We went inside, ordered our coffees, chose our seats, and began to have our surreal chat- much to the amusement of an arty (and rather dishy) guy sitting along the wall listening to us, barely hiding his mirth and taking notes (no doubt another point of view on this very encounter is being blogged elsewhere on this site as I speak). I briefly consider going over and asking if he was interested in becoming a donor himself while S was in the loo...
S did not disappoint, for the curiosity quotient, at least- I kid you not- he is a professional sperm donor! And has been for 10 years with no intention of stopping. He told me how he 'works' sometimes numerous times a week, sometimes a couple of times a day.
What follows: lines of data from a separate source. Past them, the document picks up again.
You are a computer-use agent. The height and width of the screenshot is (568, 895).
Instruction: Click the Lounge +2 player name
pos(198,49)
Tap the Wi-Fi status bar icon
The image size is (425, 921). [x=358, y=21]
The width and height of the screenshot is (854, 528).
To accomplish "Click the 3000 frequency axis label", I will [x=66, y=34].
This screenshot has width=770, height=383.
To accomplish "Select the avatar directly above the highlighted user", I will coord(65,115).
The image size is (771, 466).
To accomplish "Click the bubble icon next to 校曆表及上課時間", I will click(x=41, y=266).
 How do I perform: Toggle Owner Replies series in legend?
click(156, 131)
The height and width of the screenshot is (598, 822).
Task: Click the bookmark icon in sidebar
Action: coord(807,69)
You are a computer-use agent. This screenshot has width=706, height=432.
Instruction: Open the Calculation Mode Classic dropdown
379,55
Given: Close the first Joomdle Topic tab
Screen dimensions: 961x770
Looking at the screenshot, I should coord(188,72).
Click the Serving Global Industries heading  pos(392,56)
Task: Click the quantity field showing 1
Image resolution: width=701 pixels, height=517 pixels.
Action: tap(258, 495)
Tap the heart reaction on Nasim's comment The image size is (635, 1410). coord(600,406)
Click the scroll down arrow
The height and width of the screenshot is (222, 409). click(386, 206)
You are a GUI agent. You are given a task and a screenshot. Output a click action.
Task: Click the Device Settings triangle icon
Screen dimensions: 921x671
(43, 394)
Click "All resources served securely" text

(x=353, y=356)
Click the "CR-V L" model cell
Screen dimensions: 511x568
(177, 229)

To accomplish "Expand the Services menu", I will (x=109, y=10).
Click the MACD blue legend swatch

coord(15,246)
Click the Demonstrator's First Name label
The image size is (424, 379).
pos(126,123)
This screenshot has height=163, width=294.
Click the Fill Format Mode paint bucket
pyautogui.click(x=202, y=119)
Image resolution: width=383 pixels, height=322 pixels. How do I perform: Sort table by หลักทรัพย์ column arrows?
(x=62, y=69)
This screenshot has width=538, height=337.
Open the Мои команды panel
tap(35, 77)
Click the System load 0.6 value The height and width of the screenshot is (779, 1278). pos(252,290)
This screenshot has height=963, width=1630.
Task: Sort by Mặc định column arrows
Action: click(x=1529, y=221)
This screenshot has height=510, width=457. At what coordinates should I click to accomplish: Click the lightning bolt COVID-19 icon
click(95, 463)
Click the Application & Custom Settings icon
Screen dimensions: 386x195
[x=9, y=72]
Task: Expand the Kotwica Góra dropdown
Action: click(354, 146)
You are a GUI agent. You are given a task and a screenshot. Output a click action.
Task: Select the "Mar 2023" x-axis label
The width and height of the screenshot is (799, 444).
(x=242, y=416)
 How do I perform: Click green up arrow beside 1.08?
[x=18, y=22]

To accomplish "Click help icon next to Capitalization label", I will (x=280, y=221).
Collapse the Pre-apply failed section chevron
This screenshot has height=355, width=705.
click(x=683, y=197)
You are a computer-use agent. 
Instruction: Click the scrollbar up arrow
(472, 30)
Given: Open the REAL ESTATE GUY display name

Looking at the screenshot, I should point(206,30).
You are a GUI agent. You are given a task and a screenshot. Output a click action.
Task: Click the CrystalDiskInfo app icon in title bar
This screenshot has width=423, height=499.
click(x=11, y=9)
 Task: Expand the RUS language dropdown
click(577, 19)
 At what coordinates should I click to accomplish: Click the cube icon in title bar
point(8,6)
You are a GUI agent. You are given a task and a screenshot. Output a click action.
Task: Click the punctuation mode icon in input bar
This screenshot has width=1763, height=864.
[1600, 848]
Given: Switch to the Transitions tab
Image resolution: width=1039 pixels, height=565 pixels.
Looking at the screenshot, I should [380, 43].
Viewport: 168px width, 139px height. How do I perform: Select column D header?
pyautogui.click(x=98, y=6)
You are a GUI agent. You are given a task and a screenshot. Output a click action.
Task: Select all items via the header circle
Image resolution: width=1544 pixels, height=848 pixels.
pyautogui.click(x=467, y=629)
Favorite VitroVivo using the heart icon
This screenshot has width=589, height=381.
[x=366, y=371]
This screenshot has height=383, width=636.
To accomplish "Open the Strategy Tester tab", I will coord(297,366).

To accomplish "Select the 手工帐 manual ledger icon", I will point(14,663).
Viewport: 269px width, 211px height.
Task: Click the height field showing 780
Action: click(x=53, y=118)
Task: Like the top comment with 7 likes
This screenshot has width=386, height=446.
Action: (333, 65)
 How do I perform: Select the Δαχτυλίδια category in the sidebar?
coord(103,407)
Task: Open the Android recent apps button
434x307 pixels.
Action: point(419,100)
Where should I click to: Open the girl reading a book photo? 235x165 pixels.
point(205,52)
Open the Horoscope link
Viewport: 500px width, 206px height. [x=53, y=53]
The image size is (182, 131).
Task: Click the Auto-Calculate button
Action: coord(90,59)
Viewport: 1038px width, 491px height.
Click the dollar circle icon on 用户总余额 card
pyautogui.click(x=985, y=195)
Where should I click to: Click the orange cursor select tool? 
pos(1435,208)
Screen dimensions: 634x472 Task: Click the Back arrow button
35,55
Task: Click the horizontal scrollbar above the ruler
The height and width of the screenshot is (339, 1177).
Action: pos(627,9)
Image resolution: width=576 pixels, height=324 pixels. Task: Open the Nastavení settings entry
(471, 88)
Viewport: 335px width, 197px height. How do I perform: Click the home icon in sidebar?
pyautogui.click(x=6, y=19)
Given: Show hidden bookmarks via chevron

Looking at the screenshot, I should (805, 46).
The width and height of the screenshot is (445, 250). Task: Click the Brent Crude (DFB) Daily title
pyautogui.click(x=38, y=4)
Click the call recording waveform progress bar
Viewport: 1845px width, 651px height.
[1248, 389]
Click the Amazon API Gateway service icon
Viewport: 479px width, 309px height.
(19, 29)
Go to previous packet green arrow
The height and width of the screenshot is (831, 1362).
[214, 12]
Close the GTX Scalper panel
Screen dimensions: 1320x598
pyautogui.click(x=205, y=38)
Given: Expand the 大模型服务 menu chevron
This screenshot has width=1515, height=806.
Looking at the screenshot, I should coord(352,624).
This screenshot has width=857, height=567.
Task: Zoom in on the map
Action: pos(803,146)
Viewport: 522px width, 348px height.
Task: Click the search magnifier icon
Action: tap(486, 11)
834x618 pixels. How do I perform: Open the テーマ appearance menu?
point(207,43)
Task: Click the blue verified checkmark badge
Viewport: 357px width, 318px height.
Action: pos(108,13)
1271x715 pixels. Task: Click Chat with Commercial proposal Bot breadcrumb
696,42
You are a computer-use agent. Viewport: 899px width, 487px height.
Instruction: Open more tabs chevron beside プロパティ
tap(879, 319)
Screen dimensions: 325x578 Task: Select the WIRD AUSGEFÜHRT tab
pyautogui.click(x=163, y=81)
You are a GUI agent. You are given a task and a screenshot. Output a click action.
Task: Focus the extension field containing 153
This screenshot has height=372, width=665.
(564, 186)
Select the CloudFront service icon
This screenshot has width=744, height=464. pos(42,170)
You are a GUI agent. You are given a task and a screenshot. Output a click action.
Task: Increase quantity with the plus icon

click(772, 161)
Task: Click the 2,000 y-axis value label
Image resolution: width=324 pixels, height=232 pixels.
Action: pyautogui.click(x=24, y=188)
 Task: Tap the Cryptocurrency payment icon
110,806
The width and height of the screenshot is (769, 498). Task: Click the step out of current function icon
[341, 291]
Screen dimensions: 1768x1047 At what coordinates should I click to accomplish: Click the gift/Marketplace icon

He was open and positive, but he did look somewhat haggard, and I couldnt help thinking that it was somewhat of the same effect that working in the sex industry has on people; all that 'releasing' is losing just too much Chi as the Chinese would say.
It was fascinated to hear his story, and he is single-handedly (if you'll excuse the pun) and in a not so small way, changing the face of this country's population, I couldnt help feeling I was meeting someone who, without realizing it, was changing things in a very real and permanent way.
He was very sweet in such a genuine unaffected way- something I see so little of in the jaded world I live in, and couldnt be a bad thing to add to the genetic pot.
And, he has a vision of his numerous offspring being a network of support for each other, offering connections of a personal and business nature which I must admit is truly visionary...
But, could I make this man the father of my children? I dont think so...he wouldnt be anyone's idea of the ideal, in the Orwell-ian Utopian sense of the word...and I come from a world of very high standards.
Still, it was fascinating to meet the Father of Modern Britain circa 2010
Yet, as far as my own quest goes, 'still looking' would be the best way to describe it...
Why does the simplest thing in the world have to be sooo difficult?!